TEL AVIV (Reuters) - Check Point Software Technologies CHKP.O reported a forecast-beating rise in quarterly net profit on Monday, boosted by higher demand for network security as more people work remotely during the coronavirus outbreak.
But the company withdrew its full-year forecast issued in February and said that for the first time it would not provide an outlook for the upcoming quarter.
Chief Executive Gil Shwed said the level of certainty around future business was low as customers do not know how they will be affected by the changing environment around the pandemic.
Subscriptions account for more than 75% of revenue, with most of that already booked for the second quarter, while expenses are steady.
“April seems like a good month so far,” Shwed told reporters during a Zoom video conference. “The signs are good but the scenarios are great about what can happen in the world.”
Israel-based Check Point earned $1.42 per diluted share excluding one-time items in the first quarter, up from $1.32 a year earlier.
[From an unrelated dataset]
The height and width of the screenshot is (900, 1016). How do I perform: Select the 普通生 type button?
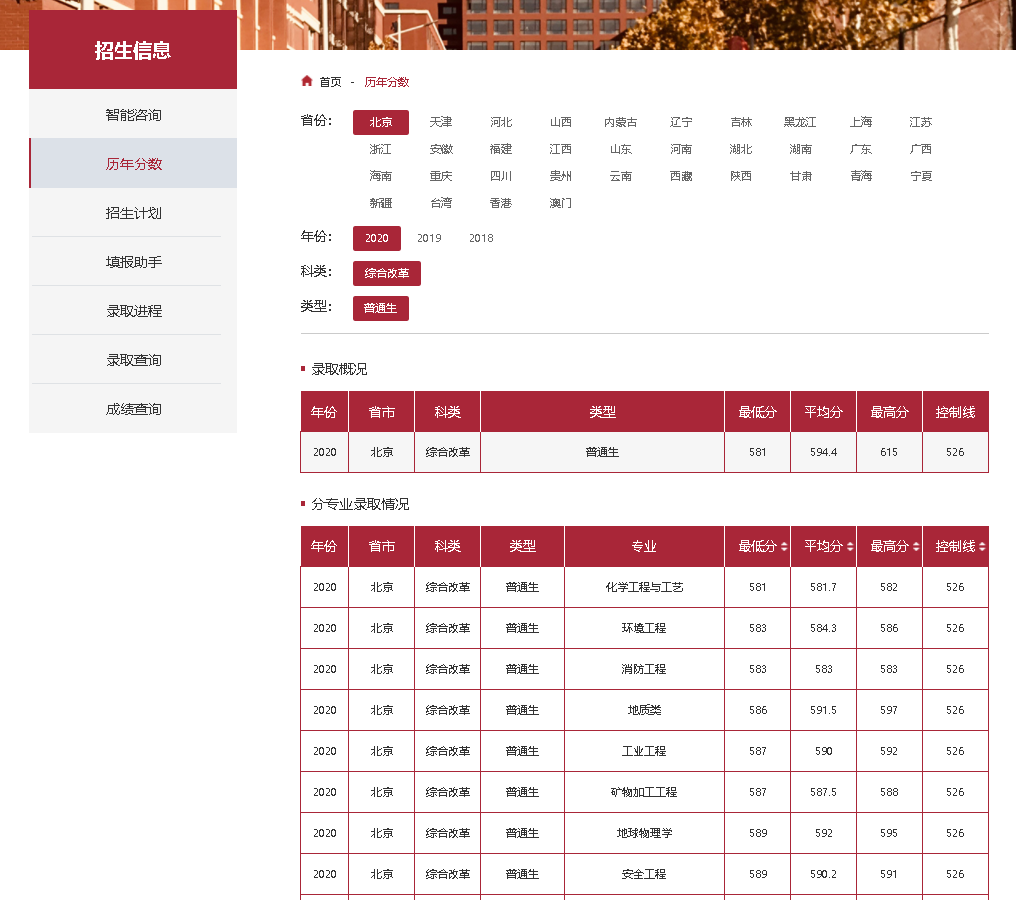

Revenue grew 3% to $486 million.
It was forecast to earn $1.38 a share on revenue of $480.4 million, according to I/B/E/S data from Refinitiv.
Cybersecurity tops the information technology priority list to protect a remote workforce and Check Point “is front and centre on this trend”, said Daniel Ives, managing director of equity research at Wedbush Securities.
“The company withdrawing guidance is not a surprise as it’s essentially playing blindfolded darts given the uncertain backdrop,” he said.
Shwed said one customer, a global courier, had seen the number of remote access users surge to 80,000 from the normal 8,000 with much of the world under some form of lockdown.
Check Point said there had been a “dramatic rise” in cyber attacks with an average of more than 14,000 related to the pandemic occurring each day and a daily peak of 20,000 in April, including malicious domains with coronavirus-related names. The company’s researchers found 16 malicious mobile apps masquerading as legitimate coronavirus apps.
Productivity had risen despite Check Point having 94% of its workforce in Israel and 99% internationally working from home by March 31, Shwed said, although 14% of local workers are now in the office.
The company has also had to contend with a lack of components in the supply chain and the closure of some logistics centres.
Shwed could not say how many employees would continue working remotely once restrictions were lifted.
“We will see what we can learn from this,” Shwed said. While it is now much easier to hold virtual meetings, he added: “Not everything will remain with us.”
Check Point bought back 3 million shares in the quarter worth $325 million as part of its share repurchase programme.